If you’ve read any of my previous articles, you might suspect that I’m a lover of old-world and traditionally styled wines. Well, it’s true. I can admit it. My palate usually prefers wines produced in Europe. Now, as an American, I admit this with more than a bit of regret. But I can’t help what I like.
Why do I prefer the old-world style? The reasons are many but I think they boil down to this. In my glass, I want to taste fruit and earth, flavors derived from fruit and earth, and not much else. That’s usually what you get in an old-world style wine. What I don’t want to taste are overt flavors of wood, butter, alcohol or sugar.

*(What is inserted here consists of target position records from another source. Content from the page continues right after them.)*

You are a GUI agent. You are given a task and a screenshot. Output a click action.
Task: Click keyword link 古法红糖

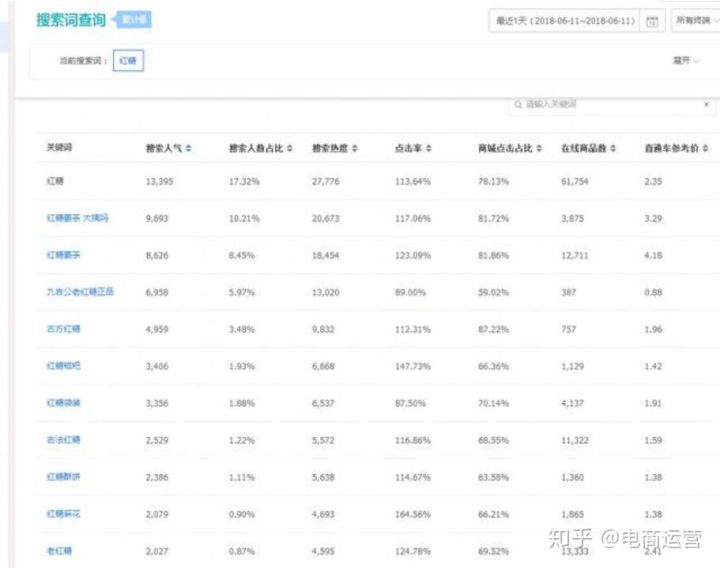pyautogui.click(x=63, y=440)
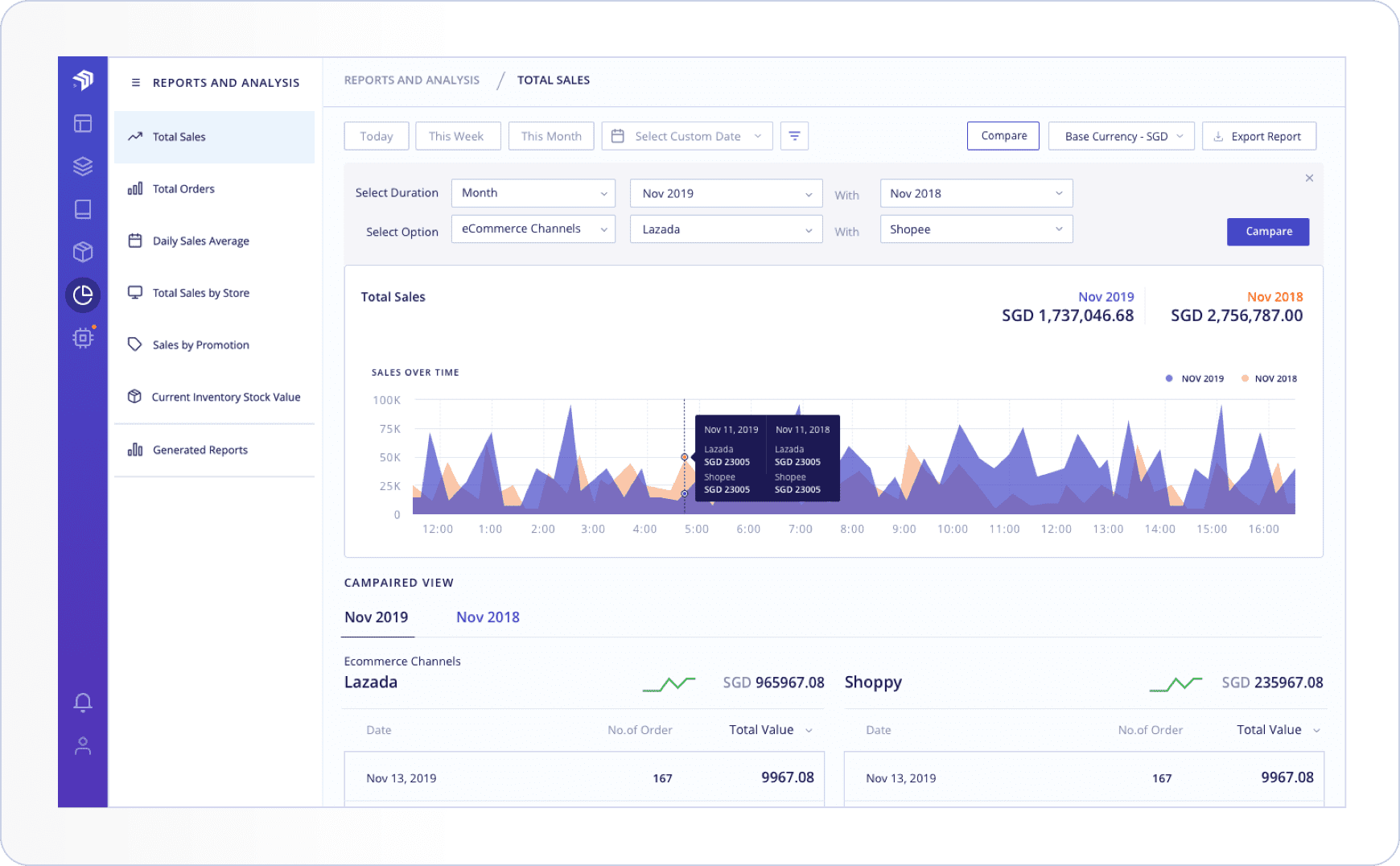The height and width of the screenshot is (866, 1400).
Task: Open the Lazada channel dropdown
Action: tap(725, 229)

When visiting wine regions, I want to know who’s making traditional or old-world style wines and who’s making wines in a more modernist way. Trying to solve this puzzle can be a challenge and an adventure. Not least, it helps me order more suitable bottles off unfamiliar restaurant wine lists.
A few years ago, a friend living in the Middle East told me that for him, Israeli wines resemble European wines in that they often reveal earthy characteristics and a distinctive smoky quality. That caught my attention. I’d always wanted to visit Israel, and now I had another reason to go.
When I finally made it to Israel a few months ago, I asked the same two questions to wine professionals wherever I went: Which Israeli producers make wines in a traditional style? More importantly, where can I try them? I asked these questions at restaurants, wine shops, and at wineries—a few of which are counted among the most celebrated in the country.
Unfortunately, I didn’t get many answers. Most surprisingly, some wine professionals didn’t seem to understand the point of the questions—and they all spoke excellent English. I soon found myself asking a third question: Why are the Israeli wines I’m tasting so oaky and high in alcohol?
To state the obvious, Israel is in a very old part of the world. Winemaking goes back to biblical times. It stands to reason that in a nation with over 300 producers, many would be making wine in an old-world style. Yet that style, my preferred style, is difficult to find. Even at innovative, hot spot restaurants in Tel Aviv, where you’d expect to find diversity on wine lists, it was near impossible to find a red that didn’t hit me in the face with overt oak, or a white that didn’t show a cloying, round sweetness.
After a week of asking my questions, the only traditional style producer anyone could think of was Gaby Sadan, the French-trained winemaker and owner at Shvo Vineyards. Indeed, when I tracked down and tasted a bottle of Shvo Chenin Blanc on my last day in Israel, I was somewhat sated.
Still, if Shvo is the Rhys of Israeli wine, is there a Ridge? Is there an Arnot-Roberts? Matthiasson? I could go on.
Granted, Israel is relatively new to having what you’d call a wine industry. But that hasn’t stopped producers in other newer regions from producing noteworthy old-world style examples. In California alone, there’s enough of a backlash against modern and international style wines that, a few years ago, Jon Bonné wrote an entire book on the new wave California producers who embrace more traditional styles and methods. In New Zealand and Australia too, old-world inspired wines are increasingly prominent.
Could it be that the Eastern Med’s arid heat is pushing Israeli winemakers to dial-up the alcohol, as evidenced in so many new-world wines? I heard this explanation once or twice in Israel, but I don’t buy it. First, there’s Gaby Sadan’s example. Second, Lebanon’s Chateau Musar is a stalwart of traditional winemaking. The Musar fruit is grown in the Bekaa Valley, which sits just 60 miles north of Israel’s most important wine region, the Golan Heights. And the cool, high-altitude microclimates in the Golan often compare favorably to those in the Bekaa.
No, the vast majority of Israel’s producers are making a stylistic choice. They are choosing the modern style over the more traditional one. Sure, they are chasing a bigger part of the market, which is smart. But purely economic logic would seem to call for more diversification. I’ve visited more than a few producers who are happy to explain how they make wines in varying styles to reach more corners of the market.
Perhaps the most interesting explanation for Israel’s stylistic choice came from a particularly thoughtful Israeli sommelier. He sympathized with my failed quest to find a European style Israeli wine on his list, then speculated: “The situation might change as Israeli palates evolve, but I’m not so sure. To some degree the modern wines match our national personality. Like them, we are bold and assertive, for better or worse.” Fair enough.
I’ve often said that wine never ceases to amaze and surprise, so you never know. Perhaps the wine scene in Israel will change. I’m returning early next year and have tentatively planned a visit to Shvo to talk with Gaby. I can’t wait to hear his take. Hopefully, he’ll tell me all about a rising, promising set of old-world inspired producers.